The following example illustrates how a simple string can be formatted using the parser. A TokenizerFactory creates a tokenizer.
The CoreLabel class that we discussed in the Using the LexicalizedParser class section is used here:
String sentence = "The cow jumped over the moon."; TokenizerFactory<CoreLabel> tokenizerFactory = PTBTokenizer.factory(new CoreLabelTokenFactory(), ""); Tokenizer<CoreLabel> tokenizer = tokenizerFactory.getTokenizer(new StringReader(sentence)); List<CoreLabel> wordList = tokenizer.tokenize(); parseTree = lexicalizedParser.apply(wordList);
The TreebankLanguagePack interface specifies methods for working with a Treebank. In the following code, a series of objects are created that culminate with the creation of a TypedDependency instance, which is used to obtain dependency information about elements of a sentence. An instance of a GrammaticalStructureFactory object is created and used to create an instance of a GrammaticalStructure class.
As this class' name implies, it stores grammatical information between elements in the tree:
TreebankLanguagePack tlp = lexicalizedParser.treebankLanguagePack; GrammaticalStructureFactory gsf = tlp.grammaticalStructureFactory(); GrammaticalStructure gs = gsf.newGrammaticalStructure(parseTree); List<TypedDependency> tdl = gs.typedDependenciesCCprocessed();
We can simply display the list, as shown here:
System.out.println(tdl);
The output is as follows:
[det(cow-2, The-1), nsubj(jumped-3, cow-2), root(ROOT-0, jumped-3), det(moon-6, the-5), prep_over(jumped-3, moon-6)]

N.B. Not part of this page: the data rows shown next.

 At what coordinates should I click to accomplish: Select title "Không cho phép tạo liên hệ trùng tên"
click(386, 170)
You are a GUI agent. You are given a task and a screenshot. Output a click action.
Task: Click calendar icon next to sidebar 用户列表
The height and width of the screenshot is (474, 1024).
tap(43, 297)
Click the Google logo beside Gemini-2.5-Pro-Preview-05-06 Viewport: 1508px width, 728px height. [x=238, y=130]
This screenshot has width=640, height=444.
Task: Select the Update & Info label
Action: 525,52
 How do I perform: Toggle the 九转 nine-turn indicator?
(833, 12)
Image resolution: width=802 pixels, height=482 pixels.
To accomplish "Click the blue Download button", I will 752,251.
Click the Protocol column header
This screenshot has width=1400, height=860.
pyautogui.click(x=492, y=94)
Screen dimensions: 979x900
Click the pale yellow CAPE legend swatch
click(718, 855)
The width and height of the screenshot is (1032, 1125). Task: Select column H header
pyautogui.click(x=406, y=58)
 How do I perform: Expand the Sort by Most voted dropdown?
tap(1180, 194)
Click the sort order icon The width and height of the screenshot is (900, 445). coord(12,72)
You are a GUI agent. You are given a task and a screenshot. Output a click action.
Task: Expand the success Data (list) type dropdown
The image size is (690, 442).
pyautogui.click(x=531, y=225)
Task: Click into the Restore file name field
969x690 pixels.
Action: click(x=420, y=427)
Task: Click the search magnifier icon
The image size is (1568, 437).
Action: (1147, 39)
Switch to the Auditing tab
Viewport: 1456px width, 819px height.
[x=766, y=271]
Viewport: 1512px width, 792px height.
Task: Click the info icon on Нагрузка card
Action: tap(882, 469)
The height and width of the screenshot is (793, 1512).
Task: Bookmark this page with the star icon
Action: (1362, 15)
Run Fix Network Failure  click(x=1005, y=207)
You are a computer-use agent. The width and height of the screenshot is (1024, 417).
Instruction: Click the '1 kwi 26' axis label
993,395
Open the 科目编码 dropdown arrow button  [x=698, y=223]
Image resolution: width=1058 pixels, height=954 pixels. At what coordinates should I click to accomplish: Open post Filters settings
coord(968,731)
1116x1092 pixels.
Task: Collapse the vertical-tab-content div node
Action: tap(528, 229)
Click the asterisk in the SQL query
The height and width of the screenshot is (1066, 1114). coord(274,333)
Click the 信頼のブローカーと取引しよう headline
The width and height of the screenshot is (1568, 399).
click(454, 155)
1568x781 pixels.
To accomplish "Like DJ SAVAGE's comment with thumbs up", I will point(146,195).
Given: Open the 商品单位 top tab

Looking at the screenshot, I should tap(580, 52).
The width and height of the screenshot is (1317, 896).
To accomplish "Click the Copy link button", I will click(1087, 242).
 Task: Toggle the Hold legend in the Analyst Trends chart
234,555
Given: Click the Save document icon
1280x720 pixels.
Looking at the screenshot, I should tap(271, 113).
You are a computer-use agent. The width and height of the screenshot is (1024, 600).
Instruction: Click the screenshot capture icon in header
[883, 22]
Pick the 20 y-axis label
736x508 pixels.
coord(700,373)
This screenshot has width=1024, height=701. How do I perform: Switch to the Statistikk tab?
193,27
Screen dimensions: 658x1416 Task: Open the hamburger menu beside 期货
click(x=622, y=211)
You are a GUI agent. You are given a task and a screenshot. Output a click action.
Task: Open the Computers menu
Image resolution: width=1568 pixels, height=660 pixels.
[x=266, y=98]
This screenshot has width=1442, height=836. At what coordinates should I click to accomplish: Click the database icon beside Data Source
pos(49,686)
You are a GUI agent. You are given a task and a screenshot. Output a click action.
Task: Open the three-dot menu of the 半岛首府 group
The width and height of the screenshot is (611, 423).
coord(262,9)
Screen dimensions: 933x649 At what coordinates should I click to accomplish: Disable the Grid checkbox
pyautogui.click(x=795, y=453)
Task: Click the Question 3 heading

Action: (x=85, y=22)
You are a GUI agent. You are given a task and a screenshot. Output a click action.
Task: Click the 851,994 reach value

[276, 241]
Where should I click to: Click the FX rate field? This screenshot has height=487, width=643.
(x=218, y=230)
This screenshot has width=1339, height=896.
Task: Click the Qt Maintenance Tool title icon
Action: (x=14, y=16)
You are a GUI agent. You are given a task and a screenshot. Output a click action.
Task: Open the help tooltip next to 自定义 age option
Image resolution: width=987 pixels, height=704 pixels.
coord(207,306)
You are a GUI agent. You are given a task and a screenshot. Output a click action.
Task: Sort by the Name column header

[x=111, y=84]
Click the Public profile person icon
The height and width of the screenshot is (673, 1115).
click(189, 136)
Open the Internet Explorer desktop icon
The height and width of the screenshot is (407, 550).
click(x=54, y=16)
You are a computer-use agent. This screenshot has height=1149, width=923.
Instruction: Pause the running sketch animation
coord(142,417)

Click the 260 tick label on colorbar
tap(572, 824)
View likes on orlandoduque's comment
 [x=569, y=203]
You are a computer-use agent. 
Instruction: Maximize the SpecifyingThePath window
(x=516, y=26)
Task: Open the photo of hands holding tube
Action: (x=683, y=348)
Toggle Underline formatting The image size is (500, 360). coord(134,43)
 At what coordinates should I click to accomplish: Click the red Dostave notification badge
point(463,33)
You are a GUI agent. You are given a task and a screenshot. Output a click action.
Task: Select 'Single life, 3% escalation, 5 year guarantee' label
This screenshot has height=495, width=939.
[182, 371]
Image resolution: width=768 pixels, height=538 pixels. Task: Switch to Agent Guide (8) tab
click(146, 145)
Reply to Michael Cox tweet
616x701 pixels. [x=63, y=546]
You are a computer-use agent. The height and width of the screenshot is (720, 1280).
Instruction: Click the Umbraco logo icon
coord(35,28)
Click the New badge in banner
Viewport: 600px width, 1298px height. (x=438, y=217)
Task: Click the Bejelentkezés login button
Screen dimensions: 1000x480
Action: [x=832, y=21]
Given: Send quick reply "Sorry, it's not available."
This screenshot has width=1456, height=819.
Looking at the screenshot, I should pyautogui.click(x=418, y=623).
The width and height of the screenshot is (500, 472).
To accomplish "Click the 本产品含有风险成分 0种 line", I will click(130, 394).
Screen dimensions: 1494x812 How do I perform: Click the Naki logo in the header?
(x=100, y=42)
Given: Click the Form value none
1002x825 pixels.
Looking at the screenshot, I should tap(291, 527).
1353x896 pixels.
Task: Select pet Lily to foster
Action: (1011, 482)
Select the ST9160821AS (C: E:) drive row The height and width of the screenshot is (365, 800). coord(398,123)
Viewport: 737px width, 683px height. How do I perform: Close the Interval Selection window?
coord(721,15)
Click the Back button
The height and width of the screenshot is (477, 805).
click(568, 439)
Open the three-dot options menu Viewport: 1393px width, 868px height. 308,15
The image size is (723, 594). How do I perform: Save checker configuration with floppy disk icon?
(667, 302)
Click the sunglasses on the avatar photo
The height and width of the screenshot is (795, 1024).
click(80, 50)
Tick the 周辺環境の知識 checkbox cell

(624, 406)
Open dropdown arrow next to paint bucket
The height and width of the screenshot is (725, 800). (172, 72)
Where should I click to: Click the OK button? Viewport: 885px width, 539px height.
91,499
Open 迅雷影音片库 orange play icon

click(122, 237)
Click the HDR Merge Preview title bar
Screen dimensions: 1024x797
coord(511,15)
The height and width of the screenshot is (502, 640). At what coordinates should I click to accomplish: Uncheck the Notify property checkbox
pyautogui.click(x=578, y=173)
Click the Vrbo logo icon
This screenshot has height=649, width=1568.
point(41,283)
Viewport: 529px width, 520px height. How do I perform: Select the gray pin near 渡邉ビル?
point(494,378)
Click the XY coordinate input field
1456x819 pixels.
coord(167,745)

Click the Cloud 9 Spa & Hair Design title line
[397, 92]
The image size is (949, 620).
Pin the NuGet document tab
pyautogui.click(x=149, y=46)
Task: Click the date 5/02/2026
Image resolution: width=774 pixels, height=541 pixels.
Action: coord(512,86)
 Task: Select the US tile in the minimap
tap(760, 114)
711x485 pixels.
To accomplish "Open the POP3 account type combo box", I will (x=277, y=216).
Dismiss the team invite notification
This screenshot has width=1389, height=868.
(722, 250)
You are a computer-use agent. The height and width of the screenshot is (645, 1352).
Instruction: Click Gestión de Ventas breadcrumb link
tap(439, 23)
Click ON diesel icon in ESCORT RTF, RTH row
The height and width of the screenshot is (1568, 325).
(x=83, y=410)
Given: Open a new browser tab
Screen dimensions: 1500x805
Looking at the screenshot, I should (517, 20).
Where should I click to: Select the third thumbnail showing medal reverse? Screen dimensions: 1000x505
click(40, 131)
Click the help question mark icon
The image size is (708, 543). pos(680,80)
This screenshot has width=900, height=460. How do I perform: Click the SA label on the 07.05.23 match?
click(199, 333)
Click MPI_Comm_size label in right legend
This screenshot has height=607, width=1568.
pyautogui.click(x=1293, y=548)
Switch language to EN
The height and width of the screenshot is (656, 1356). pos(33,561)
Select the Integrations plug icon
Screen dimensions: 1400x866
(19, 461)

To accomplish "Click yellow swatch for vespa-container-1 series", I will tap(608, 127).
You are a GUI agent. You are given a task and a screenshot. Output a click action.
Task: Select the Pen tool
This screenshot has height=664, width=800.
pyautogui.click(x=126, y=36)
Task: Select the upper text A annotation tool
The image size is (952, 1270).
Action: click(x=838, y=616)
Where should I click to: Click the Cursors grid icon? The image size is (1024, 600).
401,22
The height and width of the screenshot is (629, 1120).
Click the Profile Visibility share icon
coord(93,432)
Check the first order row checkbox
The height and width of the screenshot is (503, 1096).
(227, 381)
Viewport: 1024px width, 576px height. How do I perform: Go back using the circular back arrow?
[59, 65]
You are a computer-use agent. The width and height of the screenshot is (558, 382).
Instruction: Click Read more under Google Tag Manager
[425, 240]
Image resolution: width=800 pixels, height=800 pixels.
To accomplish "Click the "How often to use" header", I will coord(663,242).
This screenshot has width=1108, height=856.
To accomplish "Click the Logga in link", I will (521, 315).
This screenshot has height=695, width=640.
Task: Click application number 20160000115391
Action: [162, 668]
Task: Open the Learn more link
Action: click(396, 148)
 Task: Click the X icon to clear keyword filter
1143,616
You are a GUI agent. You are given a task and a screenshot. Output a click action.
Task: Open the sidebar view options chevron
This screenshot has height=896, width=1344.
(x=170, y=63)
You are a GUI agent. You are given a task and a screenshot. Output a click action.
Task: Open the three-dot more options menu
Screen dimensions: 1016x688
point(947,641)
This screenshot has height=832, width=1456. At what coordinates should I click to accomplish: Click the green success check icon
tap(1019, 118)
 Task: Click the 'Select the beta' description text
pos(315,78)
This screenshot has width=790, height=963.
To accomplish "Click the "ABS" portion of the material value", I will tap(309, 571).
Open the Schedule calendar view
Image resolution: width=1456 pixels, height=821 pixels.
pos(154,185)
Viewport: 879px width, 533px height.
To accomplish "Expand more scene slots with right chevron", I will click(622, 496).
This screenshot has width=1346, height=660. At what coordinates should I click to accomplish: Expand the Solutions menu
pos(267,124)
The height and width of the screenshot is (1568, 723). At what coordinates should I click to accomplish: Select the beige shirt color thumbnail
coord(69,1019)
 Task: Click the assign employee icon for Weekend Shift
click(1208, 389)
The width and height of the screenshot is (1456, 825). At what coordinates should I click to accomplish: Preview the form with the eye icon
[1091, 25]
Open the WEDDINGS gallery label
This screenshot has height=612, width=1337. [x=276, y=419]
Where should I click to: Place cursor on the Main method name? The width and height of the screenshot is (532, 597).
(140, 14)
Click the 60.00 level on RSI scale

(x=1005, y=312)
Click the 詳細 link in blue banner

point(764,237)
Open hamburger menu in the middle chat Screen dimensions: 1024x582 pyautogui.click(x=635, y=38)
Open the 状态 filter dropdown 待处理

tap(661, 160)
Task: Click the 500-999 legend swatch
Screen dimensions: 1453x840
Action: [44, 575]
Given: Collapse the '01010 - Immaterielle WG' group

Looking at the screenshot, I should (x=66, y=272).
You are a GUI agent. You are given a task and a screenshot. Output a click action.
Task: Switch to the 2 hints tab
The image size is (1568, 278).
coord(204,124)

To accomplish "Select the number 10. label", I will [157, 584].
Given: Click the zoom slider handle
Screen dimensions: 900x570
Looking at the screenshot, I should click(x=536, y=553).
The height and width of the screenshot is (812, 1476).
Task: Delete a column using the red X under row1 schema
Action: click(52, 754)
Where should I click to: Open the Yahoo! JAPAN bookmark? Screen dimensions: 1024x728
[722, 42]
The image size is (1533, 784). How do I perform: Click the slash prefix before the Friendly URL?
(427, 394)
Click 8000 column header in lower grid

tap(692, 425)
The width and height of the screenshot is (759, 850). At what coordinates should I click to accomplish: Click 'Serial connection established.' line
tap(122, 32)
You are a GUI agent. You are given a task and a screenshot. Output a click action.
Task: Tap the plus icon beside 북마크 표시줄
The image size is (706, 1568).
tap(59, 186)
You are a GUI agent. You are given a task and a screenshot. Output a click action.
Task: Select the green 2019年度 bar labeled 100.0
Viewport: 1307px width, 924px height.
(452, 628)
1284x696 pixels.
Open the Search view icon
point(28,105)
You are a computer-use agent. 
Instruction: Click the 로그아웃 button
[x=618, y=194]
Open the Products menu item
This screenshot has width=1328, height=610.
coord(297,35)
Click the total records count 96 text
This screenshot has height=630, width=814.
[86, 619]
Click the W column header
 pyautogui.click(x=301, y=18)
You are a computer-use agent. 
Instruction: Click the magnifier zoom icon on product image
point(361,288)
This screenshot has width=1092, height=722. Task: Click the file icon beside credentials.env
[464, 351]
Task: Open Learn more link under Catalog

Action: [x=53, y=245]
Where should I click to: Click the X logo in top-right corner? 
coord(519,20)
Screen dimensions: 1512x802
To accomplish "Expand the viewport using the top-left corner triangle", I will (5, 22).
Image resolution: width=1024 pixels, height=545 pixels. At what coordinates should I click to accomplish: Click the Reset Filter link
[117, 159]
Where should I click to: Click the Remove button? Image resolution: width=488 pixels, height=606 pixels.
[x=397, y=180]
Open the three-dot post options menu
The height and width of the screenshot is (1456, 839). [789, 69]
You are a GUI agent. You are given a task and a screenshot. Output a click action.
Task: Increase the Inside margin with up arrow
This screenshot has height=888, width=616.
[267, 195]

This information can also be extracted using the gov, reln, and dep methods,
which return the governor word, the relationship, and the dependent element, respectively, as illustrated here:
for(TypedDependency dependency : tdl) { System.out.println("Governor Word: [" + dependency.gov() + "] Relation: [" + dependency.reln().getLongName() + "] Dependent Word: [" + dependency.dep() + "]"); }
The output is as follows:
Governor Word: [cow/NN] Relation: [determiner] Dependent Word: [The/DT] Governor Word: [jumped/VBD] Relation: [nominal subject] Dependent Word: [cow/NN] Governor Word: [ROOT] Relation: [root] Dependent Word: [jumped/VBD] Governor Word: [moon/NN] Relation: [determiner] Dependent Word: [the/DT] Governor Word: [jumped/VBD] Relation: [prep_collapsed] Dependent Word: [moon/NN]
From this, we can gleam the relationships within a sentence and the elements of the relationship.